:: Dataset content
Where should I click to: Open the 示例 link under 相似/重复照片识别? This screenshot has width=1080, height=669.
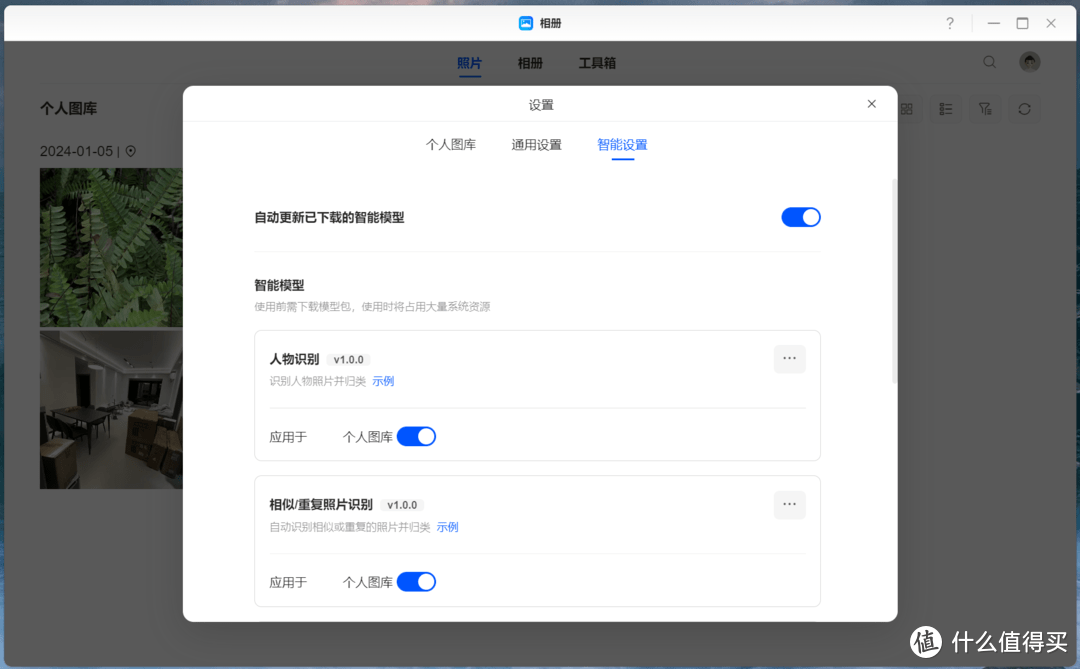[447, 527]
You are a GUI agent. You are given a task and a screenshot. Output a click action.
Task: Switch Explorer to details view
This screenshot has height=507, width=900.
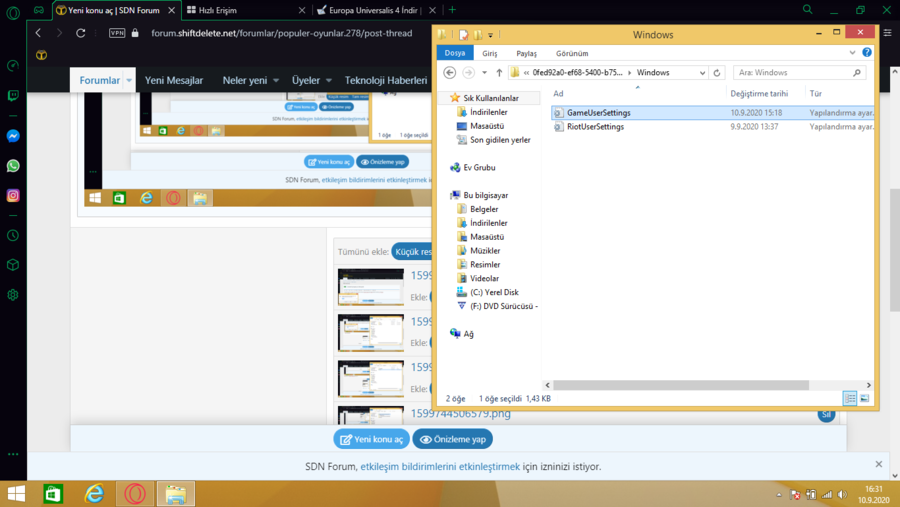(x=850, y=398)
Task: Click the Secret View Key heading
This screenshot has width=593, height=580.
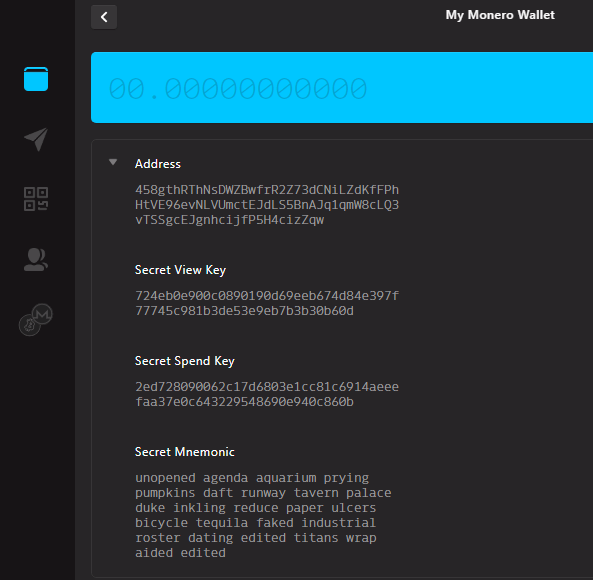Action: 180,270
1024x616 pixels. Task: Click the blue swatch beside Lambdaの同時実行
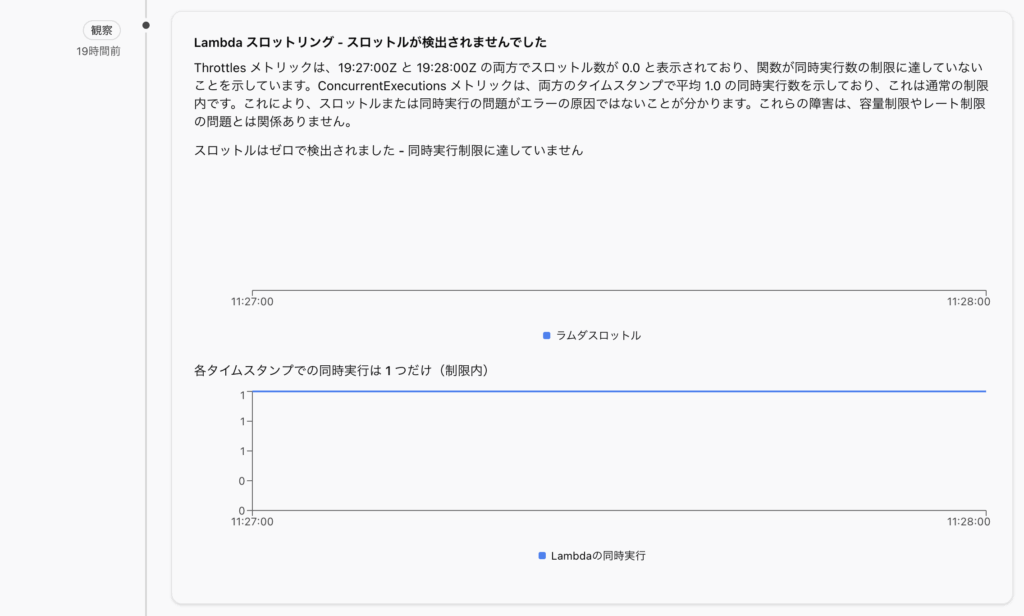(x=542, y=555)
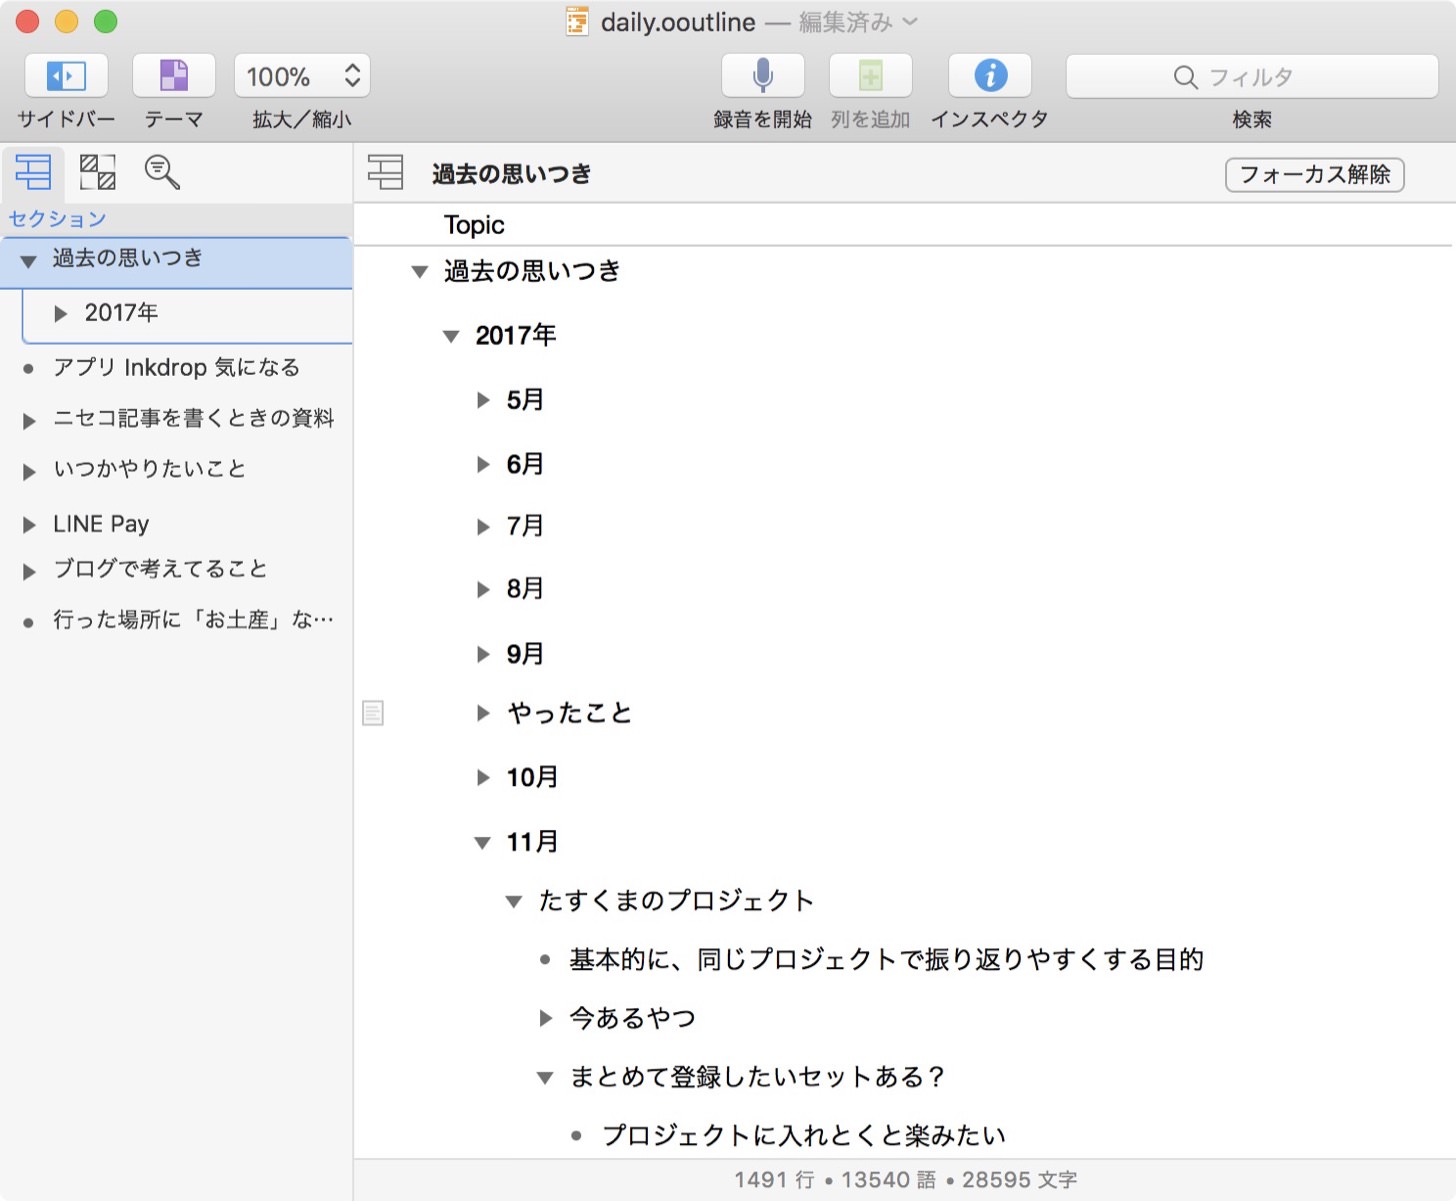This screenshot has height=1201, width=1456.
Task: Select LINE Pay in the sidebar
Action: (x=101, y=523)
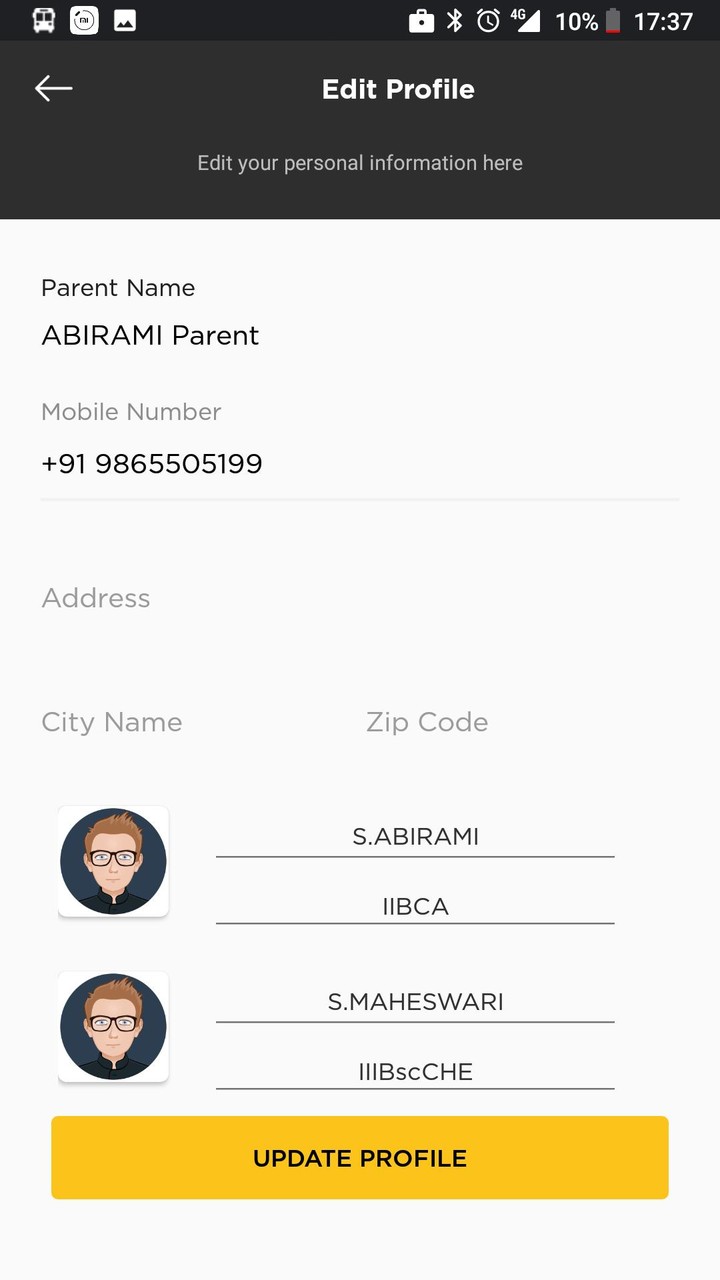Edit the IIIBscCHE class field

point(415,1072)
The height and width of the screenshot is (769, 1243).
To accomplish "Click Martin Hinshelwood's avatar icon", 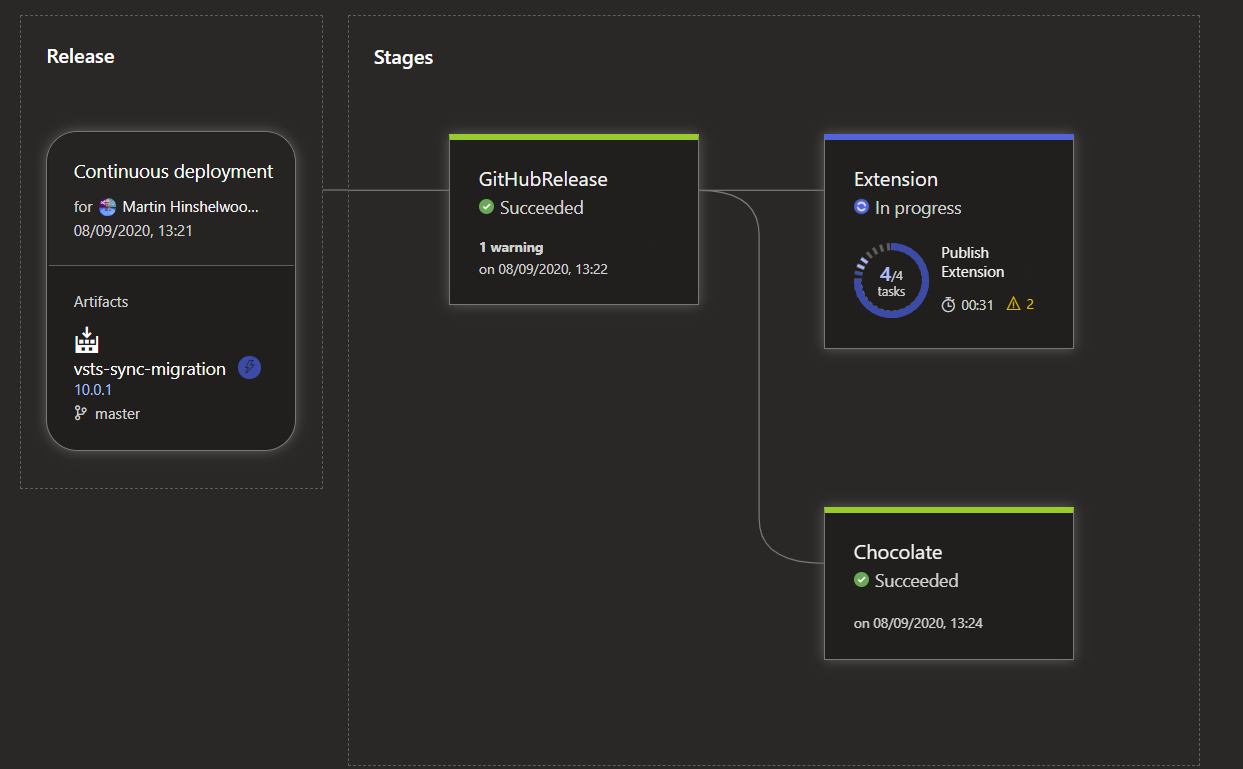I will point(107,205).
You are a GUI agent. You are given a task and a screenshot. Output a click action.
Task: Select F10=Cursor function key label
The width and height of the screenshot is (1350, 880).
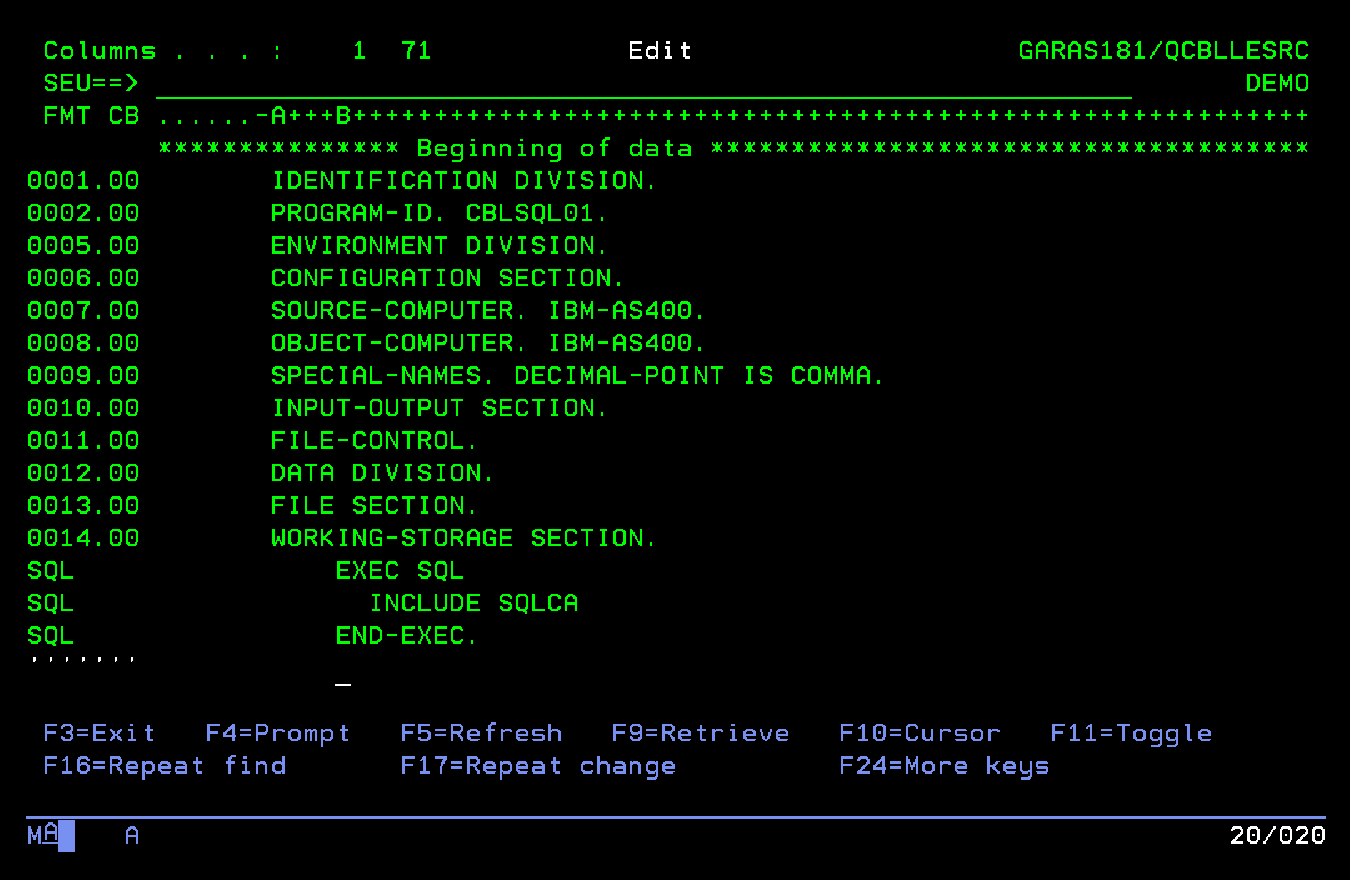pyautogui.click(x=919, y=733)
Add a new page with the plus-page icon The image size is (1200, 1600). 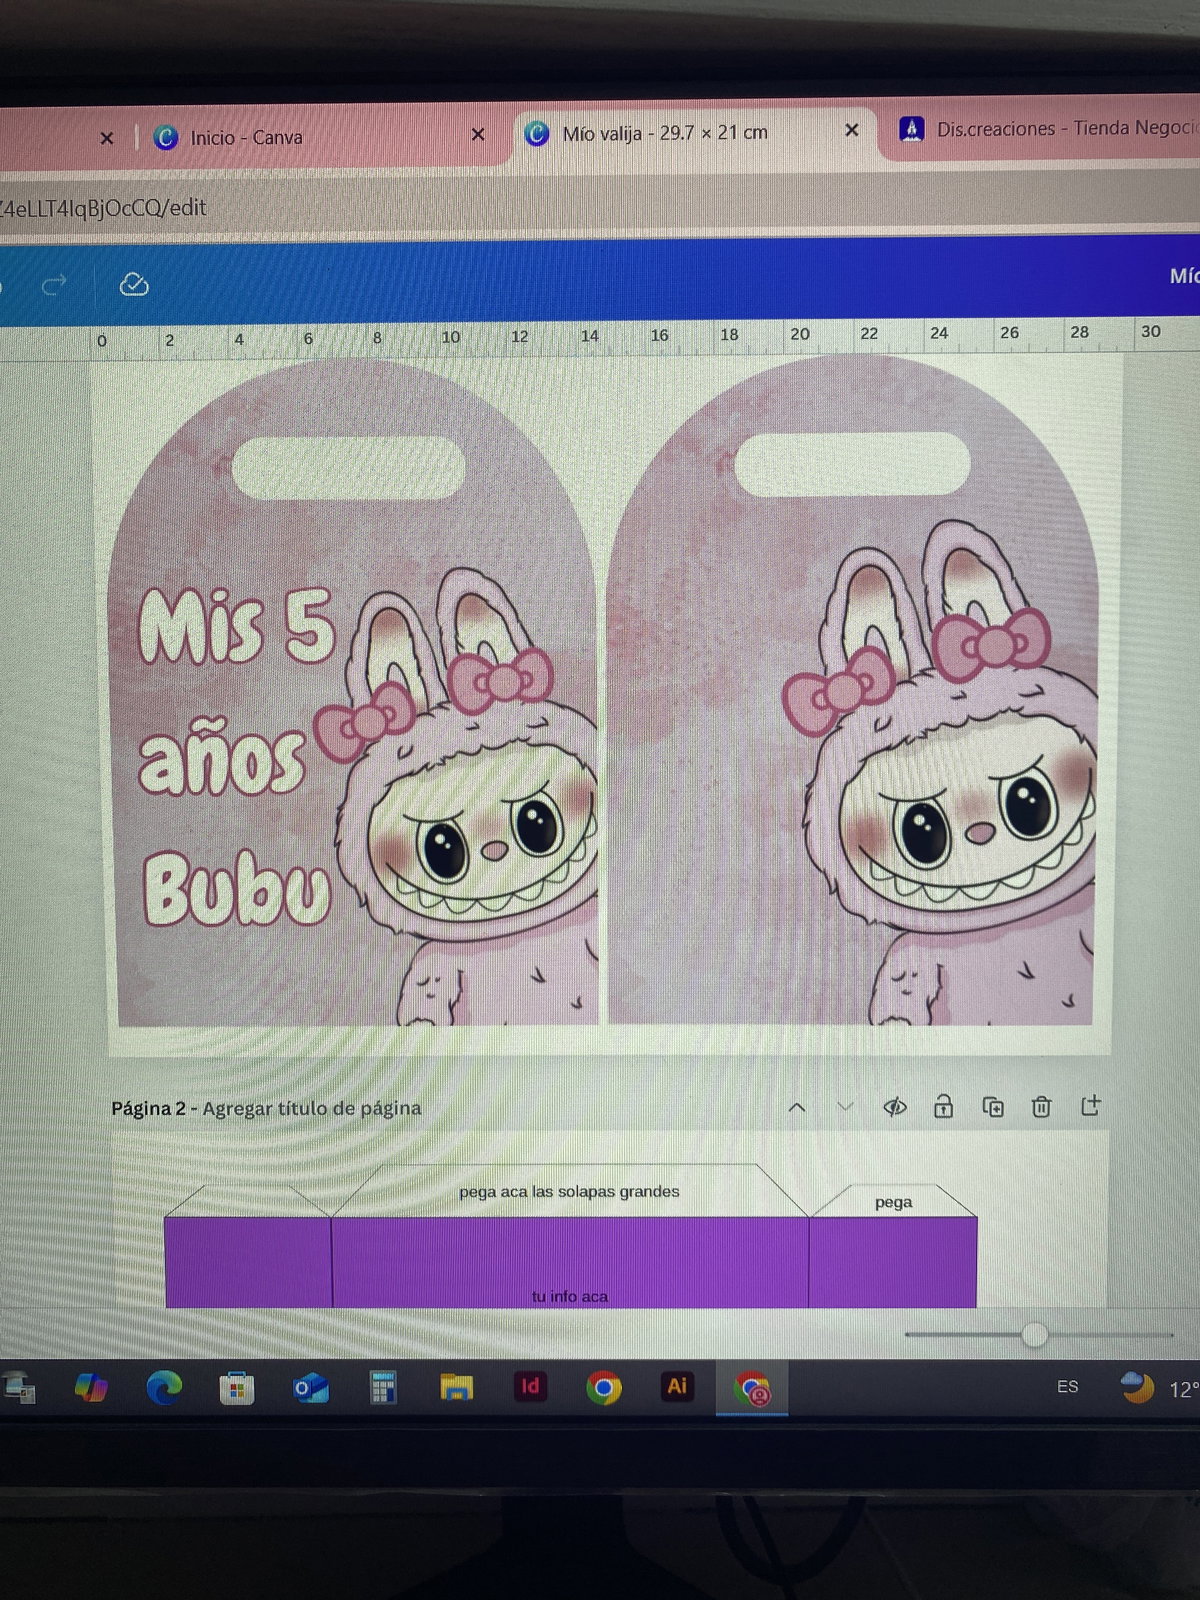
::::
Work instruction:
All lines from the one with "Task: Select F10=Cursor function key label" through the end of the records above must be reproduced exactly, both ends included, and the pictures must be left out.

Response to the exercise:
Task: Select F10=Cursor function key label
The width and height of the screenshot is (1350, 880).
pyautogui.click(x=919, y=733)
Add a new page with the plus-page icon The image size is (1200, 1600). 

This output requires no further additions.